Бернье смотрел на нее с горестным удивлением, потому что молодая женщина была бледна и печальна и грудь ее поднималась с трудом. Она продолжала:
— Я бедная деревенская девушка. Безнадежная любовь привела меня в Париж.
— Вы, однако, так прекрасны, что любовь, о которой вы говорите, не может быть лишена надежды, — возразил Бернье.
— Однако она безнадежна, — прошептала Лукреция, и слеза заблистала на ее черных ресницах. — Я любила и теперь еще горячо люблю человека, который никогда не думал обо мне, графа Анри Жюто де Верньера…
Машфер перебил Каднэ восклицанием удивления.
— Подожди, — возразил Каднэ.
— Я узнала однажды, — продолжала Лукреция, — что граф де Верньер женится на своей кузине, тогда отчаяние овладело мною… Я оставила тот край… Куда я шла, я сама не знала… Я бродила по дорогам, прося милостыню, и через десять дней дотащилась до ворот большого города, это был Париж. Какой-то человек поднял меня, умирающую, у тумбы, к которой я прислонилась. Этого человека звали маркиз де Верньер, и он был кузен человека, любимого мною. Я его часто видела в нашем краю, и он узнал меня. Он отвел меня сначала к себе, потом на другой день поместил в той комнате, куда я вас водила прошлой ночью. Он находил меня красивой, старался внушить мне любовь, но я любила другого и была глуха к его любви. С тех пор его любовь ко мне все увеличивалась, а я все ему сопротивлялась.
— Но почему все считают вас его любовницей? — спросил Бернье.
— Однажды он пришел в мою мансарду. Я зарабатывала хлеб иголкой и не хотела ничего принять от него.
— Лукреция, — сказал он мне, — вы все еще любите Анри?
— Более прежнего, — отвечала я.
— Анри подвергается большой опасности, — продолжал он, — и вы одна можете спасти его.
— Ах, говорите, — закричала я, — говорите! И если нужна моя жизнь, я готова умереть.
— Нет, — сказал он мне, — не то. В глазах всех вы должны слыть моей любовницей…
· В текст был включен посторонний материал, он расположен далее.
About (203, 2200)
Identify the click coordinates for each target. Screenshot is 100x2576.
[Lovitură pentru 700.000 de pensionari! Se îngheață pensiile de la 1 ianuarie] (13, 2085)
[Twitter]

Это предложение было так странно, что я посмотрела на него в остолбенении. Тогда он вынул из кармана бумагу и показал ее мне. Я вскрикнула. Это был приказ арестовать Анри, приказ, подписанный страшным Фукье-Тенвилем. С этой минуты я обезумела и исполняла все, что он хотел. Он поместил меня здесь, велел надевать шелковые и бархатные платья, дал мне слуг. Днем он выходил со мною под руку. Вечером уходил, настойчиво уверяя в своей любви ко мне. В один вечер он мне объявил, что у нас будут гости, то есть несколько друзей, которых он пригласил к чаю. Друзья эти приехали. Я очень удивилась, найдя между ними дворян и аристократов. Моя красота произвела на них большое впечатление, но все говорили со мною с уважением… Один, капитан Солероль…
— Как! — вскричал Бернье. — И он также был?..
— Был, — отвечала Лукреция, — и так пошло любезничал, так грубо ухаживал, что это меня возмутило. Все эти люди разговаривали о каких-то планах, в которых я ничего не понимала, кроме того, что предполагалось другое, а не республиканское правление и что в этом правлении маркиз Жюто будет генералом и опять сделается маркизом. С тех пор я поняла, что мой дом сделался местом сборища заговорщиков-роялистов. Но что мне было за дело до этого? Только бы моего Анри не потребовали к революционному трибуналу. На другой день и на следующие все эти люди приходили, и с ними капитан Солероль. Он становился все более дерзким и нахальным со мною. Я это заметила маркизу де Жюто. «Я это знаю, — сказал он, — я ненавижу этого человека. Но ради любви ко мне, ради любви к Анри терпите эти дерзости — он нам нужен».
Вот уже два месяца, как это продолжается, — докончила Лукреция. — Этот человек в меня влюблен так же, как и маркиз де Жюто, он преследует меня. Если я выхожу, он стоит на углу улицы и следует за мною. Прошлую ночь он хотел меня убить, потому что я с негодованием оттолкнула его.